* _Exercise prompt_
Every entry that follows should be reproduced exactly.

┄┄┄┄┄┄

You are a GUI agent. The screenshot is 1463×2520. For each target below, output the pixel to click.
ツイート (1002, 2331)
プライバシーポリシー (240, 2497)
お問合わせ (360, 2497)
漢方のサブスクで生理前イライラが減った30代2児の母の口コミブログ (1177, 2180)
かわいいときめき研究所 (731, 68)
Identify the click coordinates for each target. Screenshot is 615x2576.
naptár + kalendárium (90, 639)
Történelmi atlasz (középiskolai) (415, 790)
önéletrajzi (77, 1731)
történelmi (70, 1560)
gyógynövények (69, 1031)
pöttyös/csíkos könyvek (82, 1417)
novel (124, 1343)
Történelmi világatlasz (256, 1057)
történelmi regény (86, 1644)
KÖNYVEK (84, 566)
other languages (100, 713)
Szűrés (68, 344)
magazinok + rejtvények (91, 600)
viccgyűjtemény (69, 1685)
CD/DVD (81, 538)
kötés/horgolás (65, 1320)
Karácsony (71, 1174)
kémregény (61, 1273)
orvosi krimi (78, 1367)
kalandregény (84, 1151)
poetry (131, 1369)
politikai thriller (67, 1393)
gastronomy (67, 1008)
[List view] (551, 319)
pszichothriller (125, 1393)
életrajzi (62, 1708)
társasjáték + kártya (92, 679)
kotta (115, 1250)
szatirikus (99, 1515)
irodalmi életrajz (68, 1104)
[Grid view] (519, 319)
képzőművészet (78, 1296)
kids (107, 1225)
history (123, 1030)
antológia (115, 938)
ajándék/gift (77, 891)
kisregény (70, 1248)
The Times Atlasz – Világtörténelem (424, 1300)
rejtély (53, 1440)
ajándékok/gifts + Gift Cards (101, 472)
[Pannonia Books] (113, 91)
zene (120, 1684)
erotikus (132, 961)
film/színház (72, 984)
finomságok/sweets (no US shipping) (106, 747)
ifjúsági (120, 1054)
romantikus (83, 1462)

┄┄┄┄┄┄

* _Task solution_
You are a GUI agent. The screenshot is 1463×2520. For each target below, output the pixel to click.
ツイート (1002, 2331)
プライバシーポリシー (240, 2497)
お問合わせ (360, 2497)
漢方のサブスクで生理前イライラが減った30代2児の母の口コミブログ (1177, 2180)
かわいいときめき研究所 (731, 68)
Identify the click coordinates for each target. Screenshot is 615x2576.
naptár + kalendárium (90, 639)
Történelmi atlasz (középiskolai) (415, 790)
önéletrajzi (77, 1731)
történelmi (70, 1560)
gyógynövények (69, 1031)
pöttyös/csíkos könyvek (82, 1417)
novel (124, 1343)
Történelmi világatlasz (256, 1057)
történelmi regény (86, 1644)
KÖNYVEK (84, 566)
other languages (100, 713)
Szűrés (68, 344)
magazinok + rejtvények (91, 600)
viccgyűjtemény (69, 1685)
CD/DVD (81, 538)
kötés/horgolás (65, 1320)
Karácsony (71, 1174)
kémregény (61, 1273)
orvosi krimi (78, 1367)
kalandregény (84, 1151)
poetry (131, 1369)
politikai thriller (67, 1393)
gastronomy (67, 1008)
[List view] (551, 319)
pszichothriller (125, 1393)
életrajzi (62, 1708)
társasjáték + kártya (92, 679)
kotta (115, 1250)
szatirikus (99, 1515)
irodalmi életrajz (68, 1104)
[Grid view] (519, 319)
képzőművészet (78, 1296)
kids (107, 1225)
history (123, 1030)
antológia (115, 938)
ajándék/gift (77, 891)
kisregény (70, 1248)
The Times Atlasz – Világtörténelem (424, 1300)
rejtély (53, 1440)
ajándékok/gifts + Gift Cards (101, 472)
[Pannonia Books] (113, 91)
zene (120, 1684)
erotikus (132, 961)
film/színház (72, 984)
finomságok/sweets (no US shipping) (106, 747)
ifjúsági (120, 1054)
romantikus (83, 1462)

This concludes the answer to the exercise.